## start Data records

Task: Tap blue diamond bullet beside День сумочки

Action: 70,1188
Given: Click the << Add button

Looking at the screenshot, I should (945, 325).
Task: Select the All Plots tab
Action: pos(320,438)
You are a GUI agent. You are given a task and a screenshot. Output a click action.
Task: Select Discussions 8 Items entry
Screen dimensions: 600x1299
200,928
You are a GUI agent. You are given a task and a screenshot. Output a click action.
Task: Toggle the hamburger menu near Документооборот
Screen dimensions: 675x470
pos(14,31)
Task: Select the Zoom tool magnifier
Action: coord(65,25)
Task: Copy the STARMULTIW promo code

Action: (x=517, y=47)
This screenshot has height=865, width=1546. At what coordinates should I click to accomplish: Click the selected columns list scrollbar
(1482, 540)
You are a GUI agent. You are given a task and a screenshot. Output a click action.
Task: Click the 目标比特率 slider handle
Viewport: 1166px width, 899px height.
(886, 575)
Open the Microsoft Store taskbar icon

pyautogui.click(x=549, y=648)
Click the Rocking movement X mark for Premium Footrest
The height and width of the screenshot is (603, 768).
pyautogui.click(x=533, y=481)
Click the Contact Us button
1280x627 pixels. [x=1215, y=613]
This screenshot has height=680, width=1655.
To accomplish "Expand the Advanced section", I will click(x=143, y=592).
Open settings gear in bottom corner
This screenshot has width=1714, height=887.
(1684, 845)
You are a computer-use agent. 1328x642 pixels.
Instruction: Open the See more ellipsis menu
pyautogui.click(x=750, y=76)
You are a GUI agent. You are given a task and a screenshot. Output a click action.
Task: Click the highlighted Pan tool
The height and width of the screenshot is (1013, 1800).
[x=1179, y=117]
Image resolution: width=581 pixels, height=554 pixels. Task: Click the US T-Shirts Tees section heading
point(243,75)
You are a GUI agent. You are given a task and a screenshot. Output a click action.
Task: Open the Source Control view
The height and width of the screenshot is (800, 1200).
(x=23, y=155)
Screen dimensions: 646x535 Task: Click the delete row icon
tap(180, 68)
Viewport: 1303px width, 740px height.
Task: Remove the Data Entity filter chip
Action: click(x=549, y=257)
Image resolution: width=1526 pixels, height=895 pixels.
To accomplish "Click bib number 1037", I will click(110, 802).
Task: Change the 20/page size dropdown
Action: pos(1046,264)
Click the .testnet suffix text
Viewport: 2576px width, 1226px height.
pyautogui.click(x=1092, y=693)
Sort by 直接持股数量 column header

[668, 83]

## end Data records

**Set task**
Transcribe all of the items above word for word, preserving every line in its original order.

**The result**
Task: Tap blue diamond bullet beside День сумочки

Action: 70,1188
Given: Click the << Add button

Looking at the screenshot, I should (945, 325).
Task: Select the All Plots tab
Action: pos(320,438)
You are a GUI agent. You are given a task and a screenshot. Output a click action.
Task: Select Discussions 8 Items entry
Screen dimensions: 600x1299
200,928
You are a GUI agent. You are given a task and a screenshot. Output a click action.
Task: Toggle the hamburger menu near Документооборот
Screen dimensions: 675x470
pos(14,31)
Task: Select the Zoom tool magnifier
Action: coord(65,25)
Task: Copy the STARMULTIW promo code

Action: (x=517, y=47)
This screenshot has height=865, width=1546. At what coordinates should I click to accomplish: Click the selected columns list scrollbar
(1482, 540)
You are a GUI agent. You are given a task and a screenshot. Output a click action.
Task: Click the 目标比特率 slider handle
Viewport: 1166px width, 899px height.
(886, 575)
Open the Microsoft Store taskbar icon

pyautogui.click(x=549, y=648)
Click the Rocking movement X mark for Premium Footrest
The height and width of the screenshot is (603, 768).
pyautogui.click(x=533, y=481)
Click the Contact Us button
1280x627 pixels. [x=1215, y=613]
This screenshot has height=680, width=1655.
To accomplish "Expand the Advanced section", I will click(x=143, y=592).
Open settings gear in bottom corner
This screenshot has width=1714, height=887.
(1684, 845)
You are a computer-use agent. 1328x642 pixels.
Instruction: Open the See more ellipsis menu
pyautogui.click(x=750, y=76)
You are a GUI agent. You are given a task and a screenshot. Output a click action.
Task: Click the highlighted Pan tool
The height and width of the screenshot is (1013, 1800).
[x=1179, y=117]
Image resolution: width=581 pixels, height=554 pixels. Task: Click the US T-Shirts Tees section heading
point(243,75)
You are a GUI agent. You are given a task and a screenshot. Output a click action.
Task: Open the Source Control view
The height and width of the screenshot is (800, 1200).
(x=23, y=155)
Screen dimensions: 646x535 Task: Click the delete row icon
tap(180, 68)
Viewport: 1303px width, 740px height.
Task: Remove the Data Entity filter chip
Action: click(x=549, y=257)
Image resolution: width=1526 pixels, height=895 pixels.
To accomplish "Click bib number 1037", I will click(110, 802).
Task: Change the 20/page size dropdown
Action: pos(1046,264)
Click the .testnet suffix text
Viewport: 2576px width, 1226px height.
pyautogui.click(x=1092, y=693)
Sort by 直接持股数量 column header

[668, 83]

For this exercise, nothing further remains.